CPC e suas fundamentações perante STJ

Publicado por Alm Li Diane
há 8 anos

O novo Código de Processo Civil traz à luz da jurisprudência dos tribunais, notadamente do Supremo Tribunal Federal e do Superior Tribunal de Justiça. Toda quinta-feira estaremos aqui para debater e examinar os julgados dos Tribunais (STF e STJ) que interpretaram os dispositivos do novo CPC.

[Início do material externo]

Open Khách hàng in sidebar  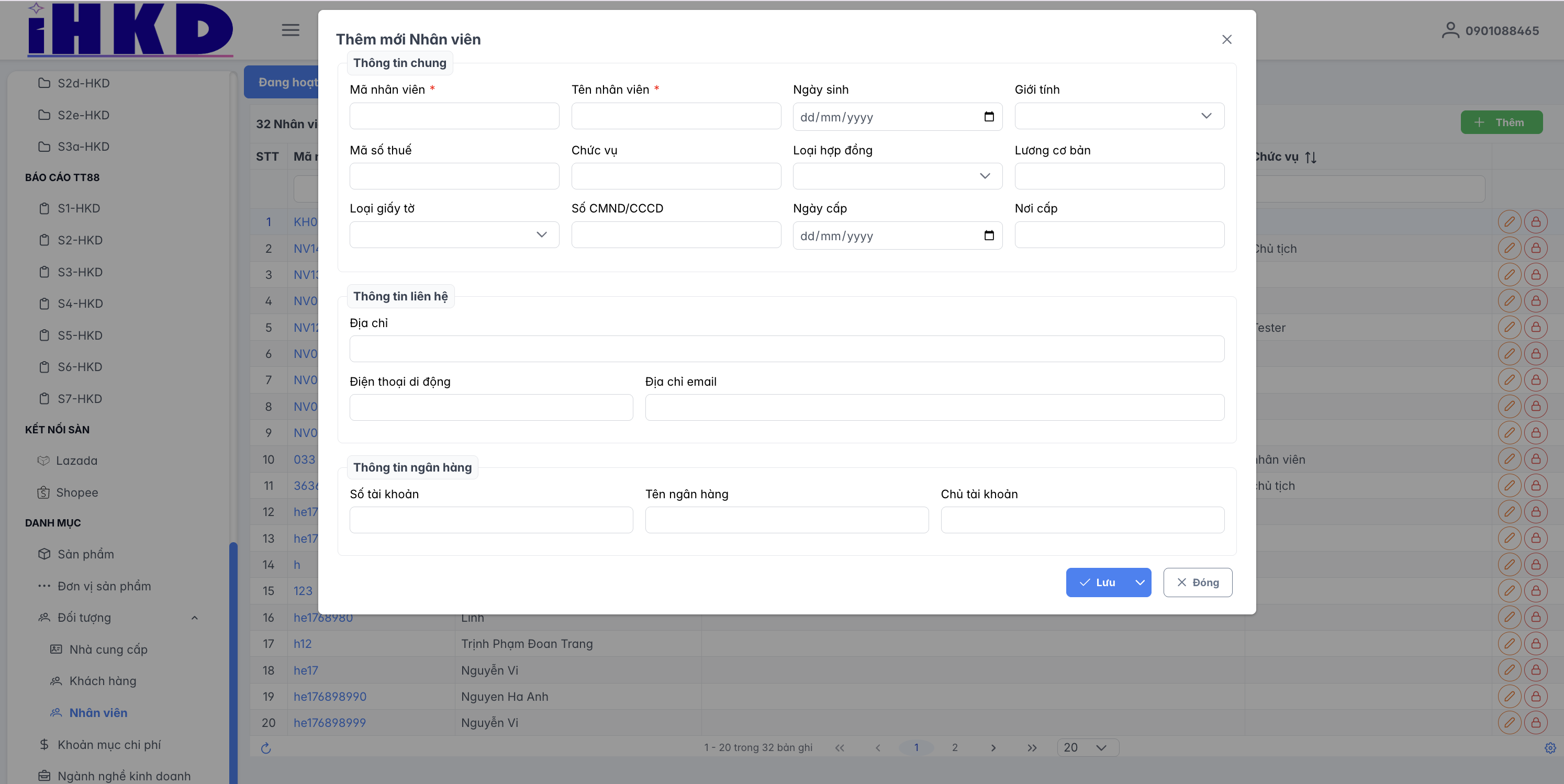[103, 681]
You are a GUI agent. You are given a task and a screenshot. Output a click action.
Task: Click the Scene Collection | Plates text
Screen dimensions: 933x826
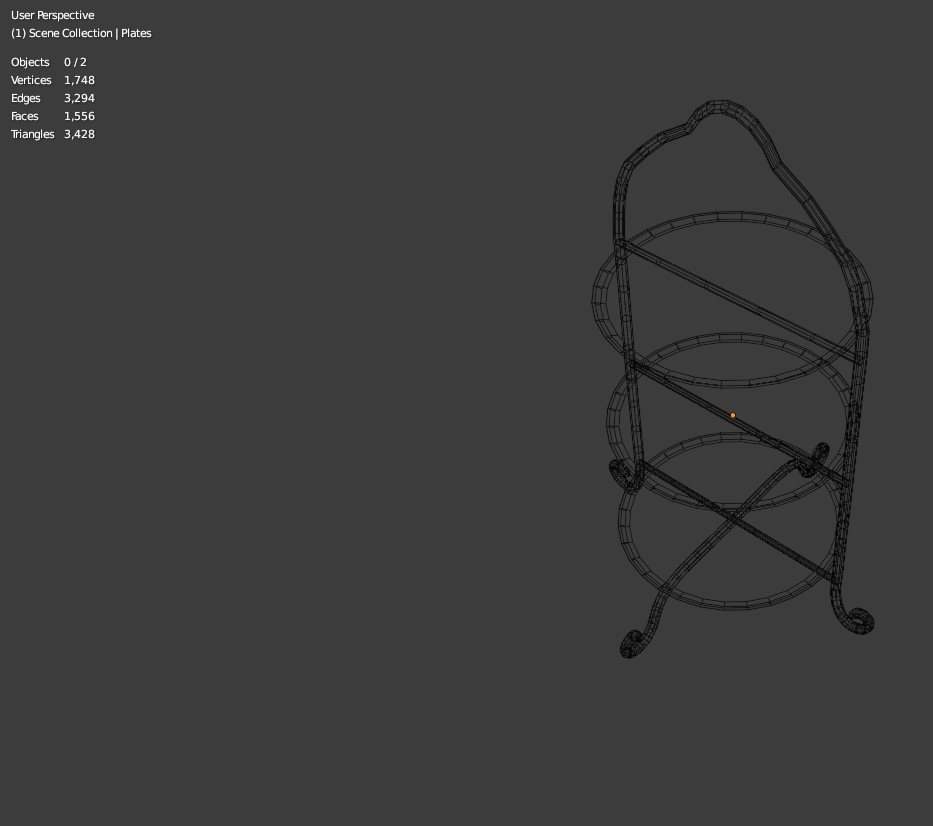[x=81, y=33]
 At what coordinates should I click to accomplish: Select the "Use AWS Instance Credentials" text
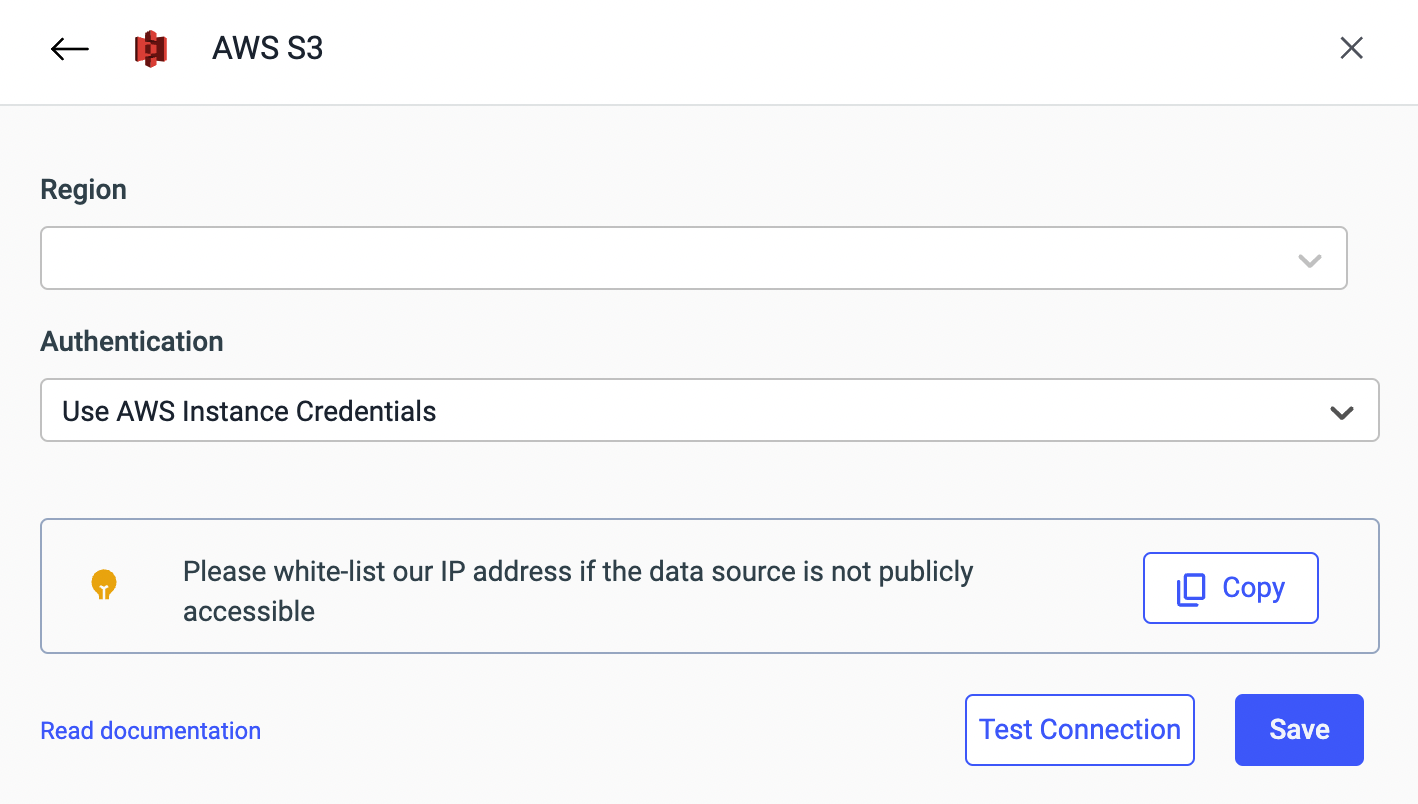tap(249, 411)
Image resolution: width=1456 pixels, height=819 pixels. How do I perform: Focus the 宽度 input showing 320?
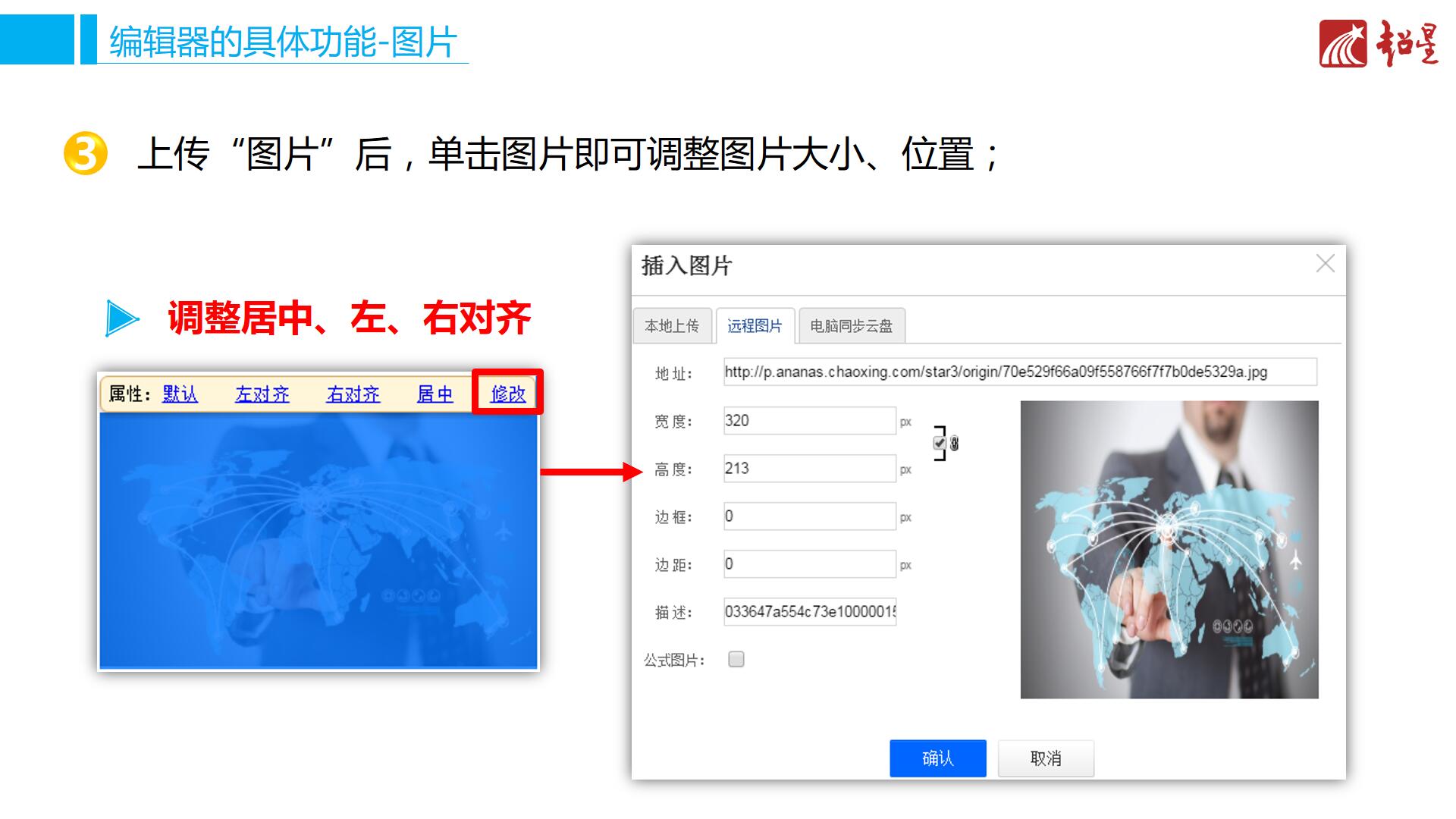(809, 421)
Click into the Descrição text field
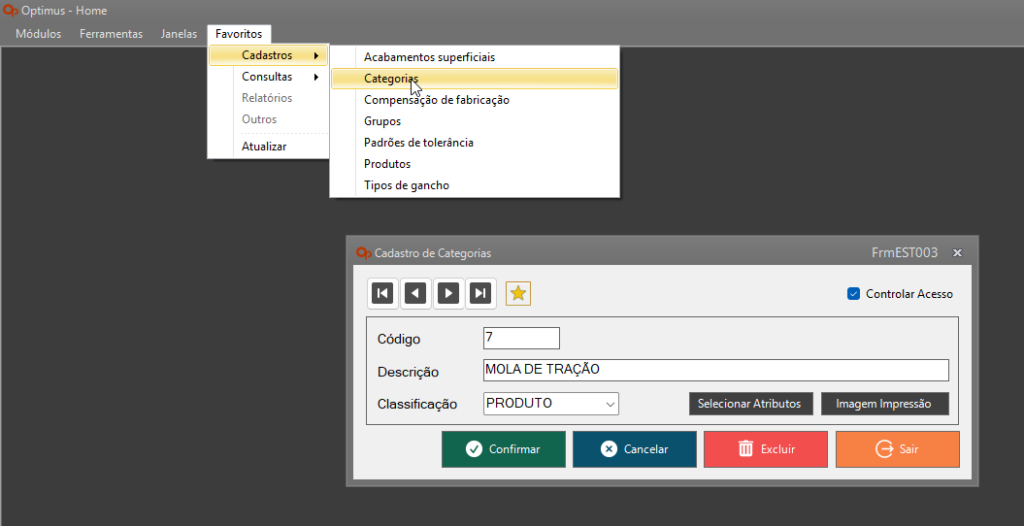Viewport: 1024px width, 526px height. pos(714,370)
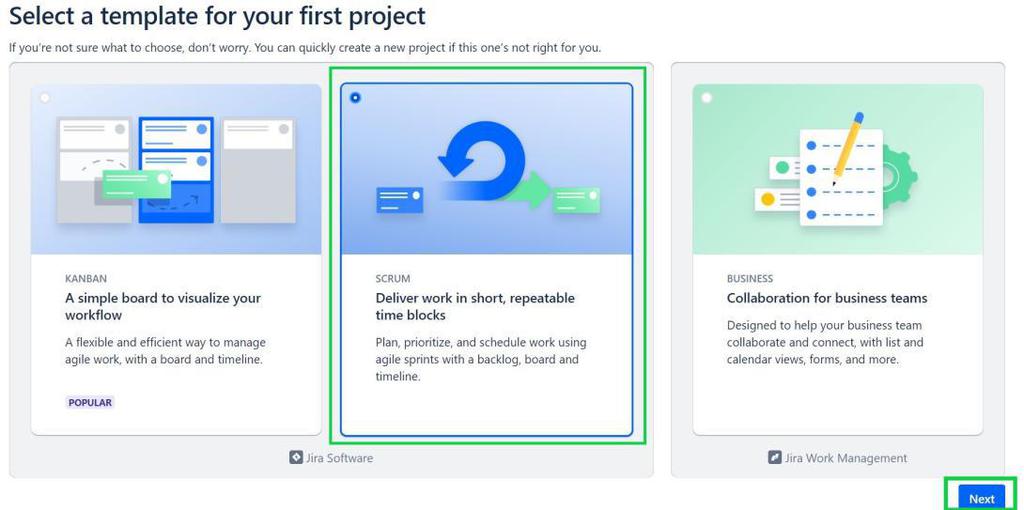This screenshot has width=1024, height=510.
Task: Click the 'Jira Software' text label
Action: point(340,458)
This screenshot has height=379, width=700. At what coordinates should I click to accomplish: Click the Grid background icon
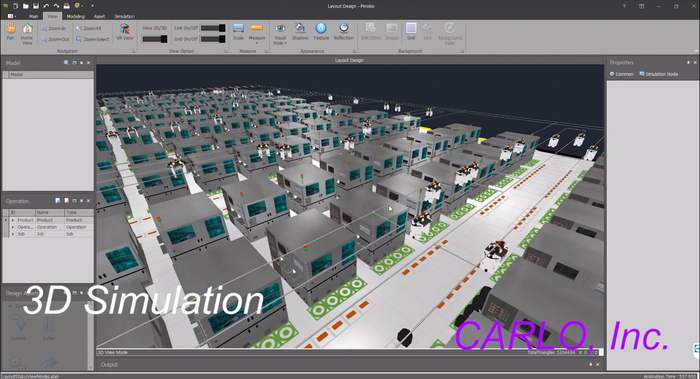411,31
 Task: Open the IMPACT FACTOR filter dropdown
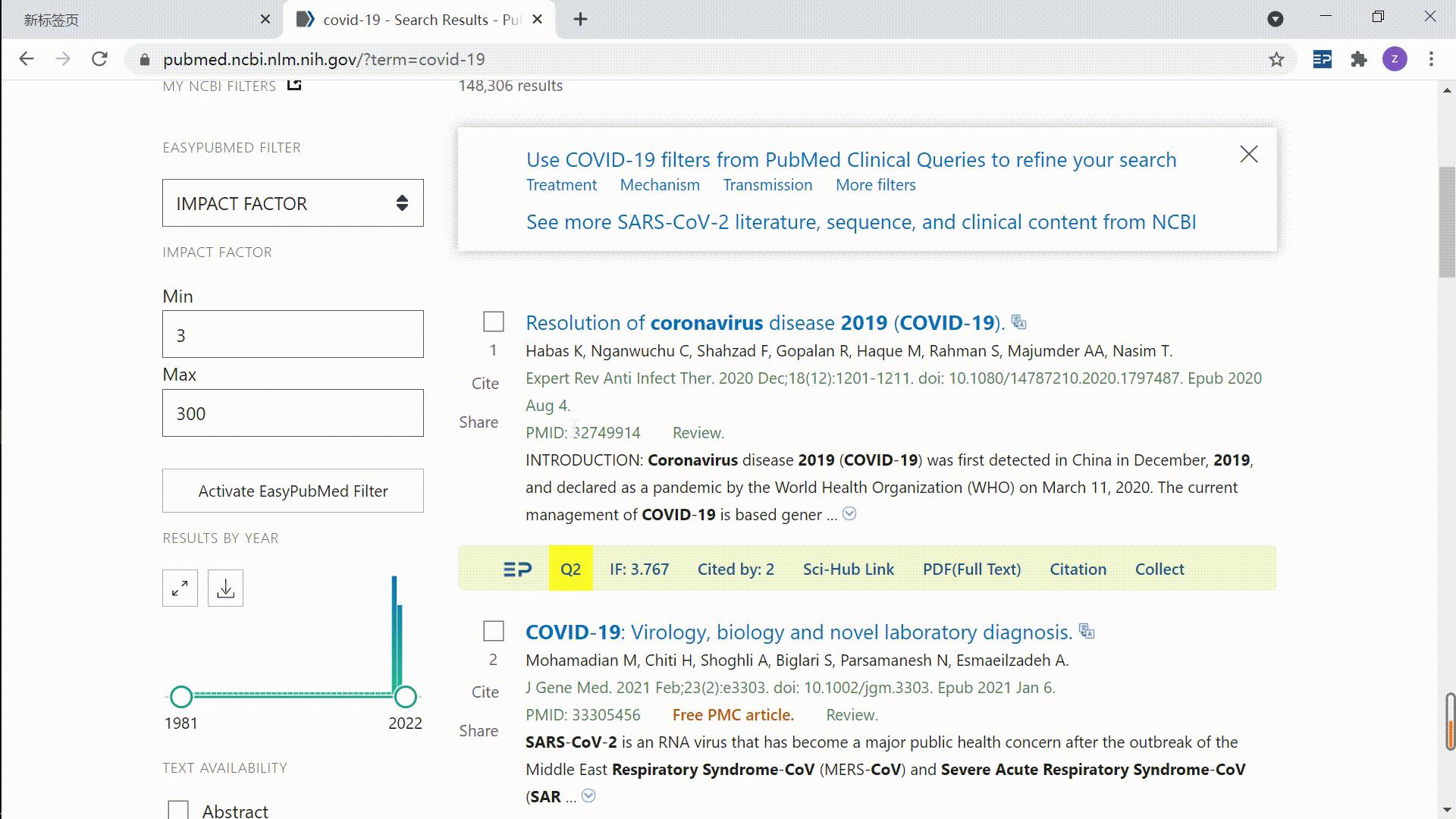[292, 202]
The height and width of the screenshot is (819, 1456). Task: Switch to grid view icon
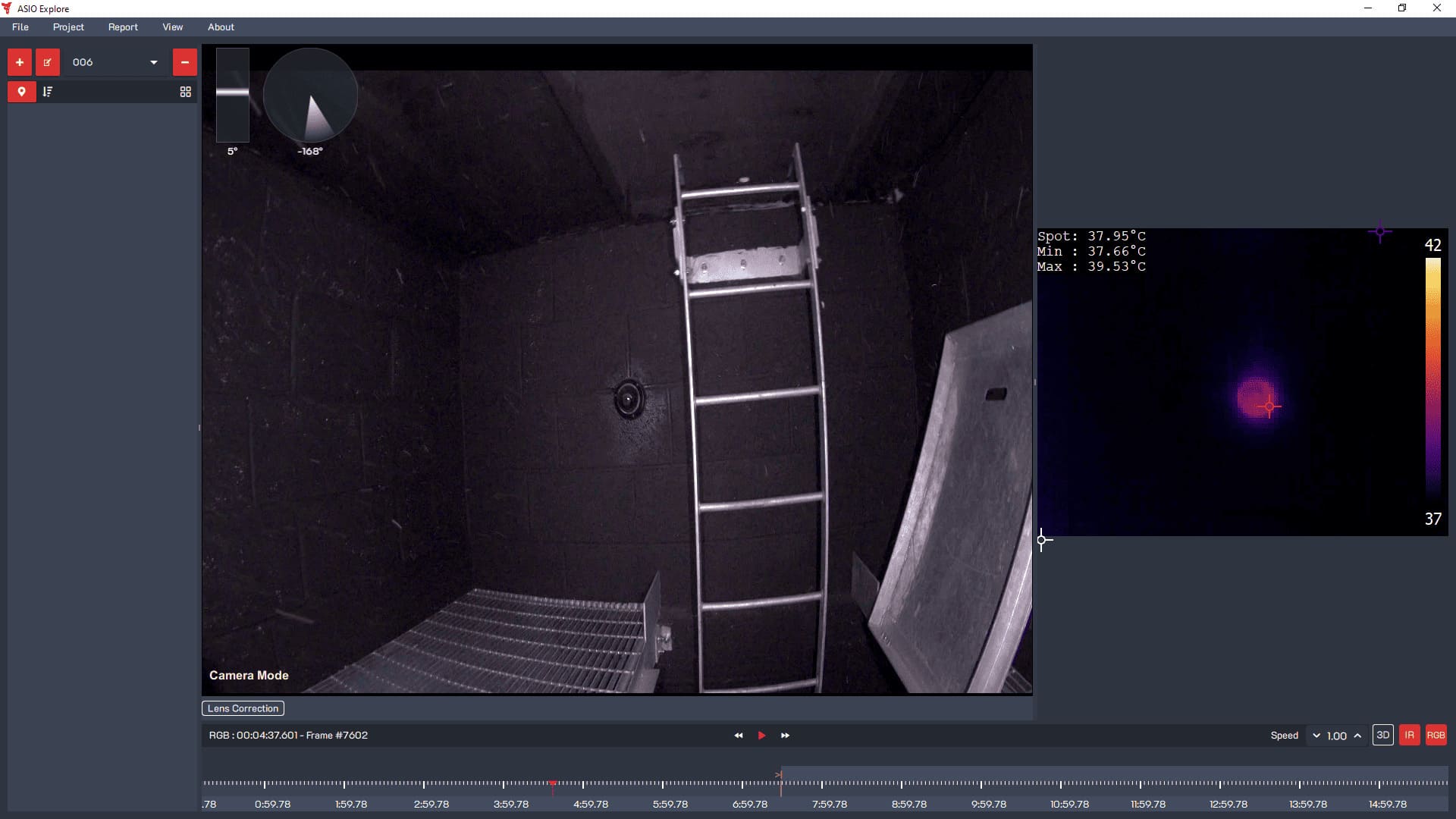(x=185, y=92)
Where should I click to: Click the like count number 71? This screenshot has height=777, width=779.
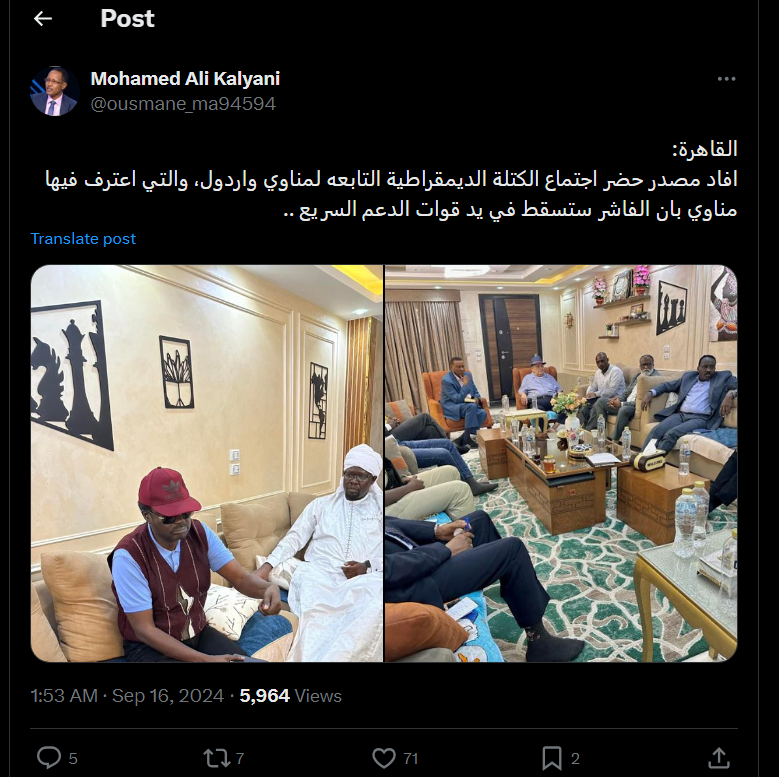pyautogui.click(x=410, y=759)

A dinâmica dos julgamentos e o volume de processos, aliados à competência do STJ para interpretar e uniformizar a lei federal, e do STF para aplicar o CPC naquilo que diz respeito as suas atribuições, levam à necessidade de uma atualização constante do entendimento firmado por aquela Corte, seja para os “operadores” aplicadores do direito (advogados, públicos e privados, juízes, membros do MP, defensores e demais), seja para quem estuda o direito processual com fins acadêmicos ou até mesmo para concursos públicos.

Por essa razão, é que se pretende com esta coluna semanal deixar os leitores sempre atualizados acerca dos principais julgados do STF, do STJ, e de outros Tribunais, que tratem do novo CPC, sobretudo porque, por ser recente e extenso, esse código demanda diversas interpretações e uniformizações.

A coluna trata, hoje, de julgado do Superior Tribunal de Justiça que interpretou o art. 489, § 1º, IV, do CPC, o qual regula a necessidade de fundamentação das decisões judiciais pelos juízes. Diz a norma:

Art. 489.

§ 1º Não se considera fundamentada qualquer decisão judicial, seja ela interlocutória, sentença ou acórdão, que:

(…)

IV – não enfrentar todos os argumentos deduzidos no processo capazes de, em tese, infirmar a conclusão adotada pelo julgador;

Pela dicção do dispositivo, a decisão judicial não estará devidamente fundamentada se o julgador não enfrentar todos os argumentos deduzidos no processo pelas partes e que sejam capazes de, em tese, infirmar a conclusão adotada pelo julgador.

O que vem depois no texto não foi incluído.